In my previous article, I wrote about how technicians can get reimbursed for the taxable portion of the money they have invested in their tools. This week I will focus on how accountable plans for technicians and their tools must be administered to meet IRS scrutiny. Tool tax reimbursement programs (or accountable plans for technicians) must be able to display compliance on the three pillars of the IRS code on accountable plans to ensure correct reimbursement. The three pillars are: ensuring that the tools have a business connection, that the employees have a method to show substantiation of value of tools and that there is a return of excess (to IRS).
A technician must show a “business connection” and can only claim the tools strictly used for the job he/she is performing for the company that offers a tool tax reimbursement program for technicians. A technician is allowed to be reimbursed for the taxable portion of the tool investment in the past regardless of acquisition as long as the tool is being utilized for his current job. In addition to tools, a technician may also be reimbursed for his certification, which in most cases is required to perform his/her duties, education, uniforms, footwear, eyewear (for his job) and interest or finance charges related to the performance of his/her job. As long as a “connection” can be made to the job, then it is recognized as a valid reimbursable event. Tools purchased by technicians but not utilized at work are not reimbursable.

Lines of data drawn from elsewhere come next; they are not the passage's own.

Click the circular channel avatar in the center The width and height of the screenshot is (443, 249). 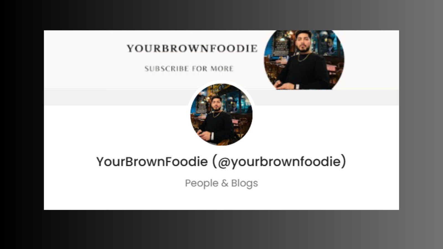221,114
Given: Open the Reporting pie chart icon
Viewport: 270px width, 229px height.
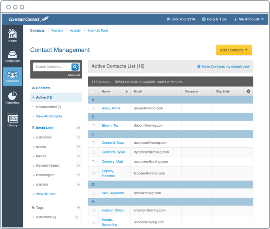Looking at the screenshot, I should tap(12, 98).
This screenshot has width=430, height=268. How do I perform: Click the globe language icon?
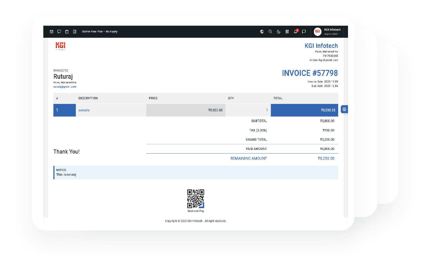(x=262, y=32)
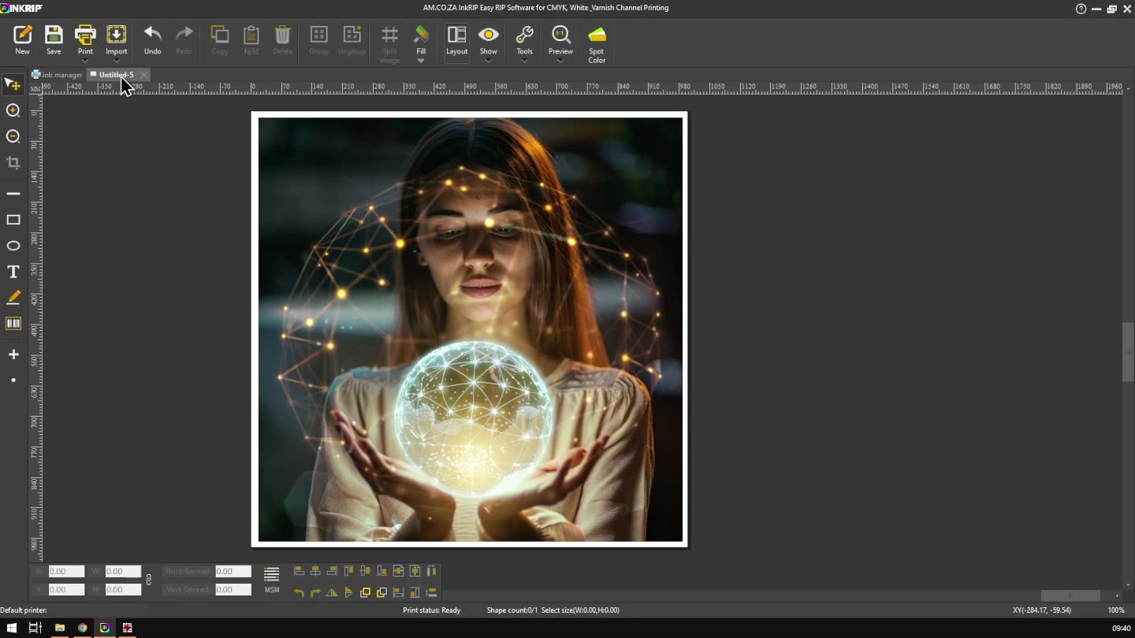1135x638 pixels.
Task: Select the Zoom In magnifier tool
Action: [13, 111]
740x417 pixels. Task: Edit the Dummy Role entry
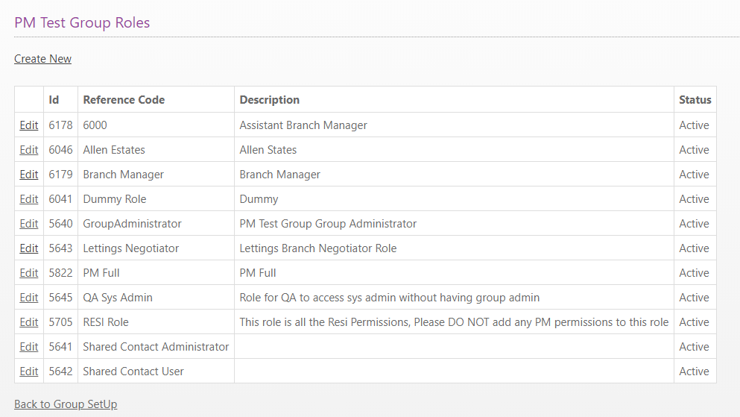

Any tool or defined reimbursable event must be substantiated by a receipt or by a conservative method of a written statement establishing the competent evidence and proof of the tool. In other words, receipts are not always easily produced and the IRS has allowed third party accountable plan administrators to assist technicians to document the value of the tools and provide a description of the tool. The value of tools reported to the IRS must be a conservative estimation to avoid tax avoidance. Most professional tools have a lifetime manufacturer’s warranty, but the IRS may not necessarily give the full value of the tool as a deduction. Some administrator plans utilize present fair market value (FMV) on all tools without receipts, which the IRS may deem unrealistic and view as an attempt to defraud the government of taxes. It is better to utilize an administrator that uses a more conservative approach to substantiating tool values to avoid problems with the IRS.
Return of Excess.
The third pillar of accountable plans for technicians is the “Return of Excess”. Return of Excess means that no more that than the value of the tool may be claimed. If more than the value is claimed, then the taxpayer owes and “excess” to the government. Some plan administrators encourage technicians to use present value (PV) or current fair market value (FMV) for all tools to attempt to “maximize” pre-tax amount returned to technicians. This method is easily dubious to the IRS, especially if the total value of a set is substantial. Other plans allow technicians to remain on programs indefinitely collecting tax free income. This plan is illegal and will have ramifications to the technician and the employer. The IRS will view this as a means in avoiding tax obligations. Lastly, technicians are not allowed to be reimbursed for tools that have been previously itemized on previous personal tax returns. If a technician has a substantial set of tools, he must show receipts or a good mix of depreciation to substantiate the value of his tools. A strict and conservative method of total compliance must be adhered to avoid defrauding the government of taxes.
In summary, not all tool tax reimbursement programs are alike. Utilizing an administrator that abides by the three pillars will mitigate potential problems with the IRS. Tool tax reimbursement administrators must abide by the three pillars of the IRS code on accountable plans. Anything less than the three pillars is a potential for problems.